FACES IN THE CROWD
Joe Mills, a Dallas horse trainer who took up archery three years ago and is now ranked third nationally, won the Southern Tri-State Field Archery title in Jackson, Miss., with a score of 1,060, an average of 265 out of a possible 280 in each of 14 events.
Kevin Sonn, 9, a center fielder in the Fredonia (Kans.) Midget League, caught a fly, ran to second to put out a runner who had failed to tag up, then tagged the runner coming from first for an unassisted triple play. "I ran and ran until I had them all out," he said.
Ray Moore, 74, of Waterville, Me., won the Maine Seniors golf title in Augusta with a 74 on a Friday, a state amateur handicap tournament in Boothbay Harbor with a 71 on Saturday, then placed third in a country club tournament in Walpole on Sunday.

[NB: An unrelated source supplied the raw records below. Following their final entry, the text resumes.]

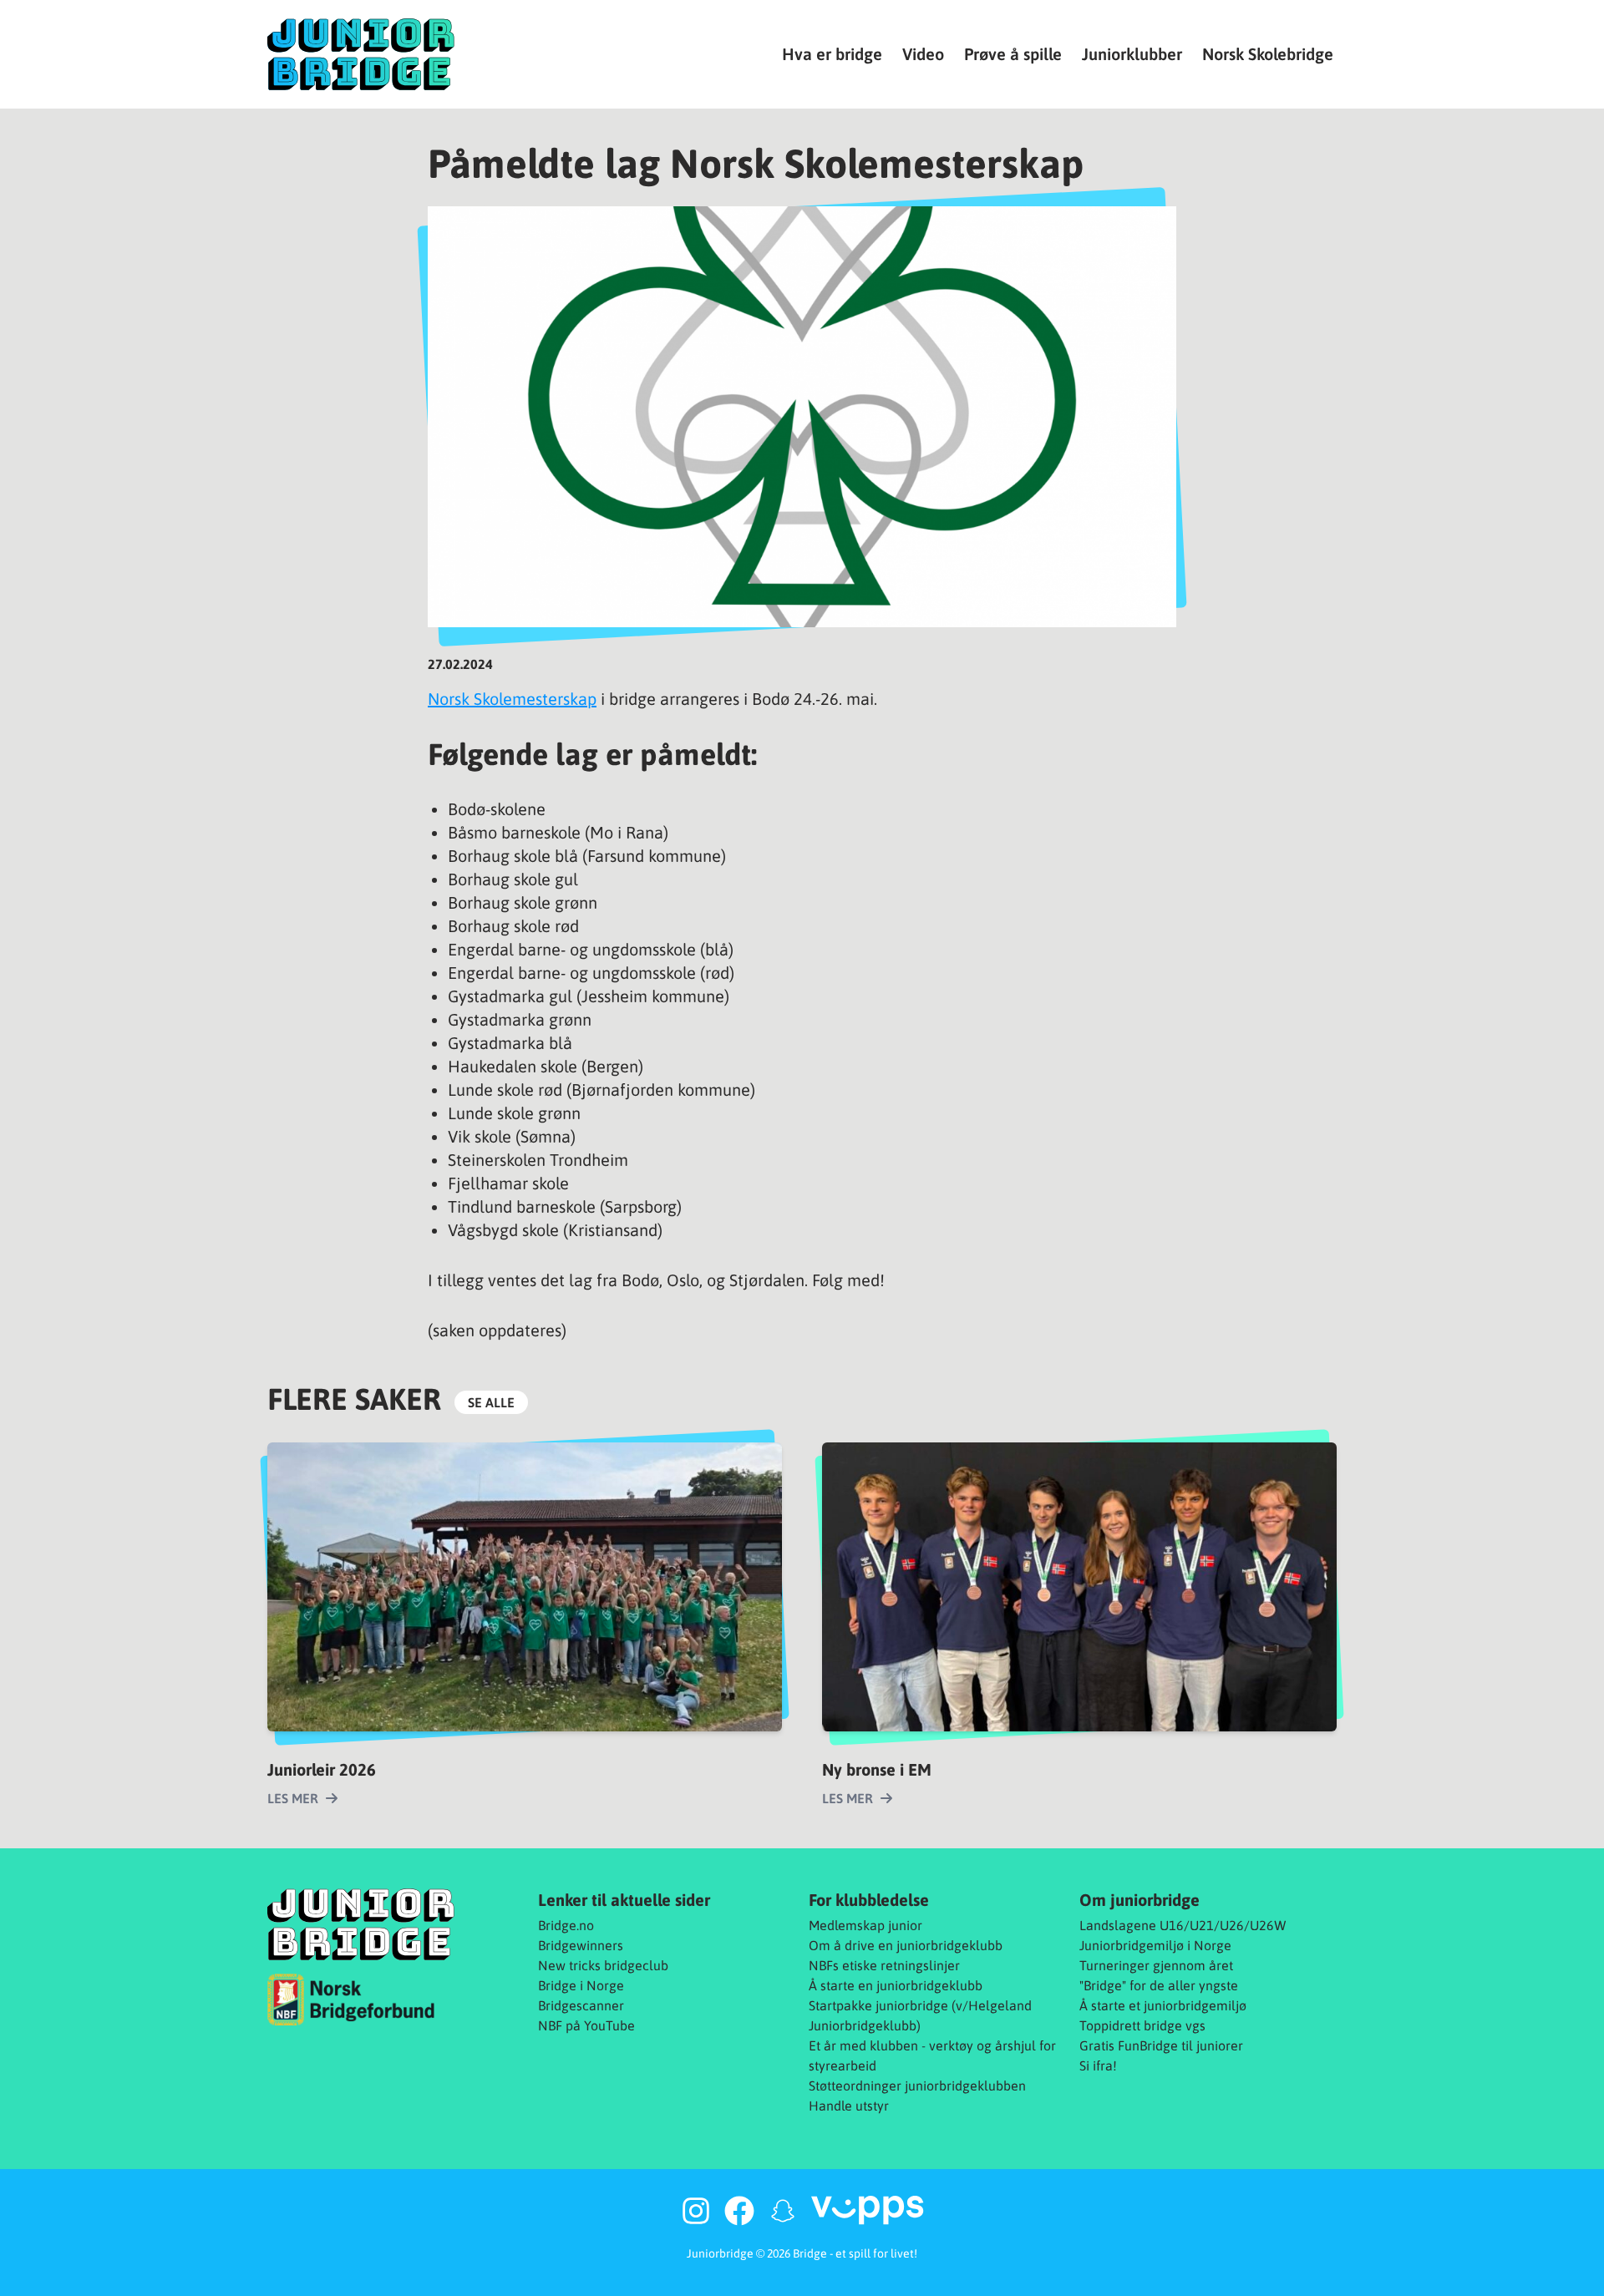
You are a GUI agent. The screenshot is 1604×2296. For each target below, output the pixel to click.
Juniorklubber (1132, 53)
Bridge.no (566, 1925)
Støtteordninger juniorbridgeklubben (917, 2085)
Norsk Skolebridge (1267, 53)
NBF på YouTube (586, 2025)
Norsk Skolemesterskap (512, 698)
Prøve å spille (1013, 53)
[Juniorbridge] (360, 54)
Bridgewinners (580, 1945)
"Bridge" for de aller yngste (1158, 1985)
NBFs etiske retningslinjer (884, 1965)
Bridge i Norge (581, 1985)
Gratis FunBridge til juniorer (1161, 2045)
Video (923, 53)
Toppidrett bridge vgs (1142, 2025)
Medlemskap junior (865, 1925)
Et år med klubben (863, 2045)
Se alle (491, 1402)
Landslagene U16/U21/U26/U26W (1183, 1925)
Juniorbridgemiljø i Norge (1155, 1945)
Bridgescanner (581, 2005)
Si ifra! (1098, 2065)
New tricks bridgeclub (603, 1965)
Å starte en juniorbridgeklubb (895, 1985)
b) (915, 2025)
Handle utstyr (849, 2105)
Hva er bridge (832, 53)
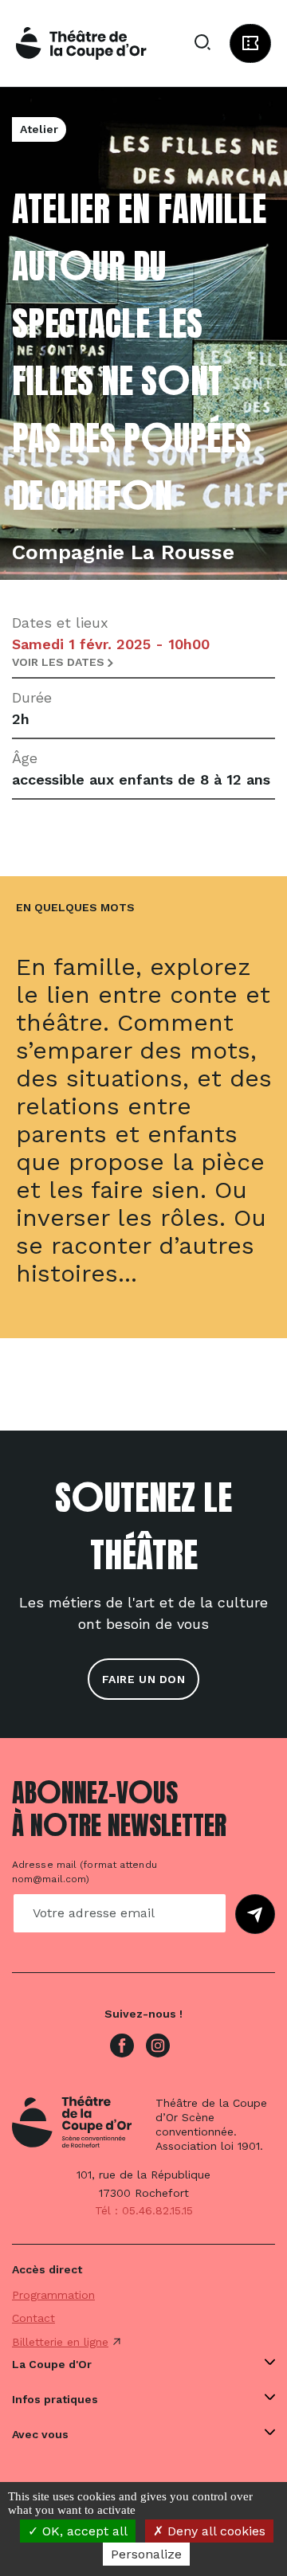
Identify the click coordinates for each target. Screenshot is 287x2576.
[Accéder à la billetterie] (250, 44)
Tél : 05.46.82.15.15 (144, 2210)
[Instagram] (158, 2044)
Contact (33, 2318)
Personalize (146, 2554)
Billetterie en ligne (60, 2341)
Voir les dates (60, 662)
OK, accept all (83, 2531)
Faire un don (144, 1679)
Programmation (53, 2294)
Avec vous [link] (40, 2434)
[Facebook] (122, 2044)
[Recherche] (202, 43)
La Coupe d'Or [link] (52, 2364)
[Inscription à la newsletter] (255, 1914)
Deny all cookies (214, 2531)
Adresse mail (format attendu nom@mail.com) (84, 1872)
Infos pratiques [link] (55, 2399)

Janice Lee Romary, of Woodland Hills, Calif., fourth-place finisher at the 1952 and 1956 Olympics, won her eighth national women's fencing title in matches at UCLA. Her chief competition was Mrs. Pilar Roldan of Mexico, whom she beat twice in a final fence-off.
Adolph Nelson, 77, a consulting engineer from Detroit who has been trapshooting since 1931, fired at 300 targets in Vincennes, Ind., to bring his lifetime total of registered targets to 300,100, a new world record. He has broken 93.61% (or 280,924) of the targets.
Max Culpepper, a high school band director from Stratford, N.J., won his second straight Governor's Cup of the Carolina Sailing Club in a Jet 14 Ginger Snap with wife Ginger as crew. Culpepper is three-time national champion in the Jet 14 Class.